Pixel coordinate grounding data
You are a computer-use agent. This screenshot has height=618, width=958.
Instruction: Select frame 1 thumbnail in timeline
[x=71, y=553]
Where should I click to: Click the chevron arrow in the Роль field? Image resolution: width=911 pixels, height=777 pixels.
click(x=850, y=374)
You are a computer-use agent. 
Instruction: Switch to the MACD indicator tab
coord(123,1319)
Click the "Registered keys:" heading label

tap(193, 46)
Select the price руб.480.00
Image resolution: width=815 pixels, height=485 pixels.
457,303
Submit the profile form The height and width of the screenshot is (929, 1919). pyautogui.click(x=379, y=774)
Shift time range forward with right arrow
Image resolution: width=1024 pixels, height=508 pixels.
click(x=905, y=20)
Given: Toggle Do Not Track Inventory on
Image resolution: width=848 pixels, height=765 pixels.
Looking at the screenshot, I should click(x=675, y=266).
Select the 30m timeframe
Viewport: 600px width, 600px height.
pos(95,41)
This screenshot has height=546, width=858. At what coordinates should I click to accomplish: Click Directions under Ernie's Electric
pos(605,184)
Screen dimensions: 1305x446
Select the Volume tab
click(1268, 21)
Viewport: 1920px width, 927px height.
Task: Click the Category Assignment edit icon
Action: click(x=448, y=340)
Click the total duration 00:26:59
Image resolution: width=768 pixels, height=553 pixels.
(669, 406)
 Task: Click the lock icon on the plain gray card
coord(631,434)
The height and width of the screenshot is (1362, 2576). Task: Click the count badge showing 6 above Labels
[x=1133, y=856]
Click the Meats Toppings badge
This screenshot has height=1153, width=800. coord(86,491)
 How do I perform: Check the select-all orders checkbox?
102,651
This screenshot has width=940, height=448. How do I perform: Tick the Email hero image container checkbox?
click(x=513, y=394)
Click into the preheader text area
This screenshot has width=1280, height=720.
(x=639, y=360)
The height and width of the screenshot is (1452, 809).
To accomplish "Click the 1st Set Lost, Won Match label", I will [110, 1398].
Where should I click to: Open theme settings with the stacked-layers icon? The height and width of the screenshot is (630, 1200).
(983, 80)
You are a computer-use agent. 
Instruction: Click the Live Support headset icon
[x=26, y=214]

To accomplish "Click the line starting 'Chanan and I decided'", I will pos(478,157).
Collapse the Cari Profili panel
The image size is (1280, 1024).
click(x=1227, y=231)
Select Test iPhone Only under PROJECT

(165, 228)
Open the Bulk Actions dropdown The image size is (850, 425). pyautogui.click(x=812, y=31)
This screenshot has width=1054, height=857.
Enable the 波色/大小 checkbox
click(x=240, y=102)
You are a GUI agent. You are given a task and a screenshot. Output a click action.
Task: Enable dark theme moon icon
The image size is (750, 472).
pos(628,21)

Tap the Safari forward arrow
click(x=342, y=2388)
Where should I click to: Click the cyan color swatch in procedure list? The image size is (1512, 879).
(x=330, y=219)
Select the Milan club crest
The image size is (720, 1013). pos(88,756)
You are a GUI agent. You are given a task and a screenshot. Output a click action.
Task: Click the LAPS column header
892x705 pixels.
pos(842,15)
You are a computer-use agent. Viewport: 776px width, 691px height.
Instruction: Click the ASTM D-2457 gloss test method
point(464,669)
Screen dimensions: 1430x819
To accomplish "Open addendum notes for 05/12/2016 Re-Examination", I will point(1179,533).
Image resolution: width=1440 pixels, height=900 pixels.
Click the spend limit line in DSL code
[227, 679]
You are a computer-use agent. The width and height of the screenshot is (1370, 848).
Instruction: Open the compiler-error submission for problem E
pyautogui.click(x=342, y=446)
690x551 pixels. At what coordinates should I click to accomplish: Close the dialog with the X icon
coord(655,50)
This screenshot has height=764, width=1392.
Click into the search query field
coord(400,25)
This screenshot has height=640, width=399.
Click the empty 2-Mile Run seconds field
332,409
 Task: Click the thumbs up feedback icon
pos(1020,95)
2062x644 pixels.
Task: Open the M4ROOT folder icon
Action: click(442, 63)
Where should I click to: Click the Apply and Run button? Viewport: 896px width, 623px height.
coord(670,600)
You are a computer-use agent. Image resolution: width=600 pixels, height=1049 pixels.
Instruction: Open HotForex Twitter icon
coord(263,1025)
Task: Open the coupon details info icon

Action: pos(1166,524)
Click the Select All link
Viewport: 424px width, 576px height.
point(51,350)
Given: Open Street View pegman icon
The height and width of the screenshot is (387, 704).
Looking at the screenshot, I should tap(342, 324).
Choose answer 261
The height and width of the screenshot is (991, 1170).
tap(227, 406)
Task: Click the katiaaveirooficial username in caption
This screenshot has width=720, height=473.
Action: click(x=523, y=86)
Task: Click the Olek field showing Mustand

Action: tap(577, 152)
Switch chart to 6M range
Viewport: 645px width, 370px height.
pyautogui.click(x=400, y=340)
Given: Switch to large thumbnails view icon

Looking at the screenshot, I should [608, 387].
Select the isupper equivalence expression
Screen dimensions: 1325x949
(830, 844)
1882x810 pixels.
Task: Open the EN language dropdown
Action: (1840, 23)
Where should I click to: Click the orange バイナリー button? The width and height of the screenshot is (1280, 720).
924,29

§ **Task statement**: Repeat each entry above, keeping every word exact.

§ **Output of the task**:
You are a computer-use agent. This screenshot has height=618, width=958.
Instruction: Select frame 1 thumbnail in timeline
[x=71, y=553]
Where should I click to: Click the chevron arrow in the Роль field? Image resolution: width=911 pixels, height=777 pixels.
click(x=850, y=374)
You are a computer-use agent. 
Instruction: Switch to the MACD indicator tab
coord(123,1319)
Click the "Registered keys:" heading label

tap(193, 46)
Select the price руб.480.00
Image resolution: width=815 pixels, height=485 pixels.
457,303
Submit the profile form The height and width of the screenshot is (929, 1919). pyautogui.click(x=379, y=774)
Shift time range forward with right arrow
Image resolution: width=1024 pixels, height=508 pixels.
click(x=905, y=20)
Given: Toggle Do Not Track Inventory on
Image resolution: width=848 pixels, height=765 pixels.
Looking at the screenshot, I should click(x=675, y=266).
Select the 30m timeframe
Viewport: 600px width, 600px height.
pos(95,41)
This screenshot has height=546, width=858. At what coordinates should I click to accomplish: Click Directions under Ernie's Electric
pos(605,184)
Screen dimensions: 1305x446
Select the Volume tab
click(1268, 21)
Viewport: 1920px width, 927px height.
Task: Click the Category Assignment edit icon
Action: click(x=448, y=340)
Click the total duration 00:26:59
Image resolution: width=768 pixels, height=553 pixels.
(669, 406)
 Task: Click the lock icon on the plain gray card
coord(631,434)
The height and width of the screenshot is (1362, 2576). Task: Click the count badge showing 6 above Labels
[x=1133, y=856]
Click the Meats Toppings badge
This screenshot has height=1153, width=800. coord(86,491)
 How do I perform: Check the select-all orders checkbox?
102,651
This screenshot has width=940, height=448. How do I perform: Tick the Email hero image container checkbox?
click(x=513, y=394)
Click into the preheader text area
This screenshot has width=1280, height=720.
(x=639, y=360)
The height and width of the screenshot is (1452, 809).
To accomplish "Click the 1st Set Lost, Won Match label", I will [110, 1398].
Where should I click to: Open theme settings with the stacked-layers icon? The height and width of the screenshot is (630, 1200).
(983, 80)
You are a computer-use agent. 
Instruction: Click the Live Support headset icon
[x=26, y=214]

To accomplish "Click the line starting 'Chanan and I decided'", I will pos(478,157).
Collapse the Cari Profili panel
The image size is (1280, 1024).
click(x=1227, y=231)
Select Test iPhone Only under PROJECT

(165, 228)
Open the Bulk Actions dropdown The image size is (850, 425). pyautogui.click(x=812, y=31)
This screenshot has width=1054, height=857.
Enable the 波色/大小 checkbox
click(x=240, y=102)
You are a GUI agent. You are given a task and a screenshot. Output a click action.
Task: Enable dark theme moon icon
The image size is (750, 472).
pos(628,21)

Tap the Safari forward arrow
click(x=342, y=2388)
Where should I click to: Click the cyan color swatch in procedure list? The image size is (1512, 879).
(x=330, y=219)
Select the Milan club crest
The image size is (720, 1013). pos(88,756)
You are a GUI agent. You are given a task and a screenshot. Output a click action.
Task: Click the LAPS column header
892x705 pixels.
pos(842,15)
You are a computer-use agent. Viewport: 776px width, 691px height.
Instruction: Click the ASTM D-2457 gloss test method
point(464,669)
Screen dimensions: 1430x819
To accomplish "Open addendum notes for 05/12/2016 Re-Examination", I will point(1179,533).
Image resolution: width=1440 pixels, height=900 pixels.
Click the spend limit line in DSL code
[227, 679]
You are a computer-use agent. The width and height of the screenshot is (1370, 848).
Instruction: Open the compiler-error submission for problem E
pyautogui.click(x=342, y=446)
690x551 pixels. At what coordinates should I click to accomplish: Close the dialog with the X icon
coord(655,50)
This screenshot has height=764, width=1392.
Click into the search query field
coord(400,25)
This screenshot has height=640, width=399.
Click the empty 2-Mile Run seconds field
332,409
 Task: Click the thumbs up feedback icon
pos(1020,95)
2062x644 pixels.
Task: Open the M4ROOT folder icon
Action: click(442, 63)
Where should I click to: Click the Apply and Run button? Viewport: 896px width, 623px height.
coord(670,600)
You are a computer-use agent. Image resolution: width=600 pixels, height=1049 pixels.
Instruction: Open HotForex Twitter icon
coord(263,1025)
Task: Open the coupon details info icon

Action: pos(1166,524)
Click the Select All link
Viewport: 424px width, 576px height.
point(51,350)
Given: Open Street View pegman icon
The height and width of the screenshot is (387, 704).
Looking at the screenshot, I should tap(342, 324).
Choose answer 261
The height and width of the screenshot is (991, 1170).
tap(227, 406)
Task: Click the katiaaveirooficial username in caption
This screenshot has width=720, height=473.
Action: click(x=523, y=86)
Task: Click the Olek field showing Mustand

Action: tap(577, 152)
Switch chart to 6M range
Viewport: 645px width, 370px height.
pyautogui.click(x=400, y=340)
Given: Switch to large thumbnails view icon

Looking at the screenshot, I should [608, 387].
Select the isupper equivalence expression
Screen dimensions: 1325x949
(830, 844)
1882x810 pixels.
Task: Open the EN language dropdown
Action: (1840, 23)
Where should I click to: Click the orange バイナリー button? The width and height of the screenshot is (1280, 720).
924,29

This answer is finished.